In October 2025, AppCorp Holding, the parent company of Apparel Group, launched KORA Properties, a real estate development company, with its first development IL VENTO announced in Dubai Maritime City.

In 2026, Kora Properties, entered into a joint venture with AVENEW Development to develop O1NE District, a mixed-use commercial district in Dubai Motor City adjacent to the Dubai Autodrome.

In February 2026, Apparel Group announced an omnichannel partnership to bring Australian brand Cotton On Group to India. In the same month, Apparel Group's Steve Madden business launched a Ramadan campaign that included a charitable initiative donating adaptive footwear for children with disabilities across GCC countries. In the same month, Apparel Group served as the headline partner for the 2026 RLC Global Forum, held on 3–4 February 2026 in Riyadh, Saudi Arabia.

As of February 2026, Apparel Group operated more than 800 stores in Saudi Arabia, with 150 new stores opened through 2025.
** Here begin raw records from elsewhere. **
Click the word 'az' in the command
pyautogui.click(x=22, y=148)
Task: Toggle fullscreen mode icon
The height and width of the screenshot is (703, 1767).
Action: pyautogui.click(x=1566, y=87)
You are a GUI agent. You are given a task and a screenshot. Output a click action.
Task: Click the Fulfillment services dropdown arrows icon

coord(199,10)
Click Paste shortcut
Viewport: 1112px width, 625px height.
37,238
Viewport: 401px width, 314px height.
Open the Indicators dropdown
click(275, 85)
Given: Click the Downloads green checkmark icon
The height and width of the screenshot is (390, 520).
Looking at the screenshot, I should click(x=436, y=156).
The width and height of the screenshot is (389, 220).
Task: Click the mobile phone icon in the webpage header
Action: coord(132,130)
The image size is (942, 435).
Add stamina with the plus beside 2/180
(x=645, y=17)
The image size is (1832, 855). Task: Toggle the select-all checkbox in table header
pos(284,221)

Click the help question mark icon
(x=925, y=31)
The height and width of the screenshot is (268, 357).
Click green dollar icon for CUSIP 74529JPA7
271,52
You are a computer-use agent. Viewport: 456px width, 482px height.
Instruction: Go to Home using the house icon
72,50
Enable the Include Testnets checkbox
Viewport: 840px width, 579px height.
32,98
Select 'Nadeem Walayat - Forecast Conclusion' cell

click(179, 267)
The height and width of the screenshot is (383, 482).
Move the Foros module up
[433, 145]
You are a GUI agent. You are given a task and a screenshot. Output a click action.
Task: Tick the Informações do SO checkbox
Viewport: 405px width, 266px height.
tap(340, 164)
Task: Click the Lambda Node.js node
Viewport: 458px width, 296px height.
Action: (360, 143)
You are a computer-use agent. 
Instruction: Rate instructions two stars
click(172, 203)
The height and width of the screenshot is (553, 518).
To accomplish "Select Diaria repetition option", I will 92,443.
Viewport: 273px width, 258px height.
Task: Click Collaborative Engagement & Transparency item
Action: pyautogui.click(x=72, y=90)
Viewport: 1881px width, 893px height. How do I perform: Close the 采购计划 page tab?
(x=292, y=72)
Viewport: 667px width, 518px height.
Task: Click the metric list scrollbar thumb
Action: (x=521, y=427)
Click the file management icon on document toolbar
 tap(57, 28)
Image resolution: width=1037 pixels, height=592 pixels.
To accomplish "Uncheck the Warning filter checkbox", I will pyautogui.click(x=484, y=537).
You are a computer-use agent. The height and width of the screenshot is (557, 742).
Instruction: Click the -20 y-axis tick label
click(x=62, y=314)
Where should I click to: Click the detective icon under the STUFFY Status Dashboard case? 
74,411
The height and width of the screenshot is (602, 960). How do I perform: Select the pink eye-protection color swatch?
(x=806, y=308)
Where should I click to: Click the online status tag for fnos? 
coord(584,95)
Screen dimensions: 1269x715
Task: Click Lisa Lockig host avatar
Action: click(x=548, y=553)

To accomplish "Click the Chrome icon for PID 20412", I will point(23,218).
In March 2026, Apparel Group's e-commerce platform, 6thStreet, entered into a partnership with the UAE's Esaad loyalty programme, allowing Esaad cardholders to receive benefits through the 6thStreet mobile application. In the same month, Apparel Group partnered with Dubai Holding for the "Gift It Forward" Ramadan initiative.

==Operations==

Apparel Group operates in 14 countries, mostly in the GCC region, including the UAE, Oman, Bahrain, Kuwait, Saudi Arabia, Malaysia, Thailand, Singapore, Indonesia, India, Pakistan, Egypt, and South Africa. The group has over 85 brands.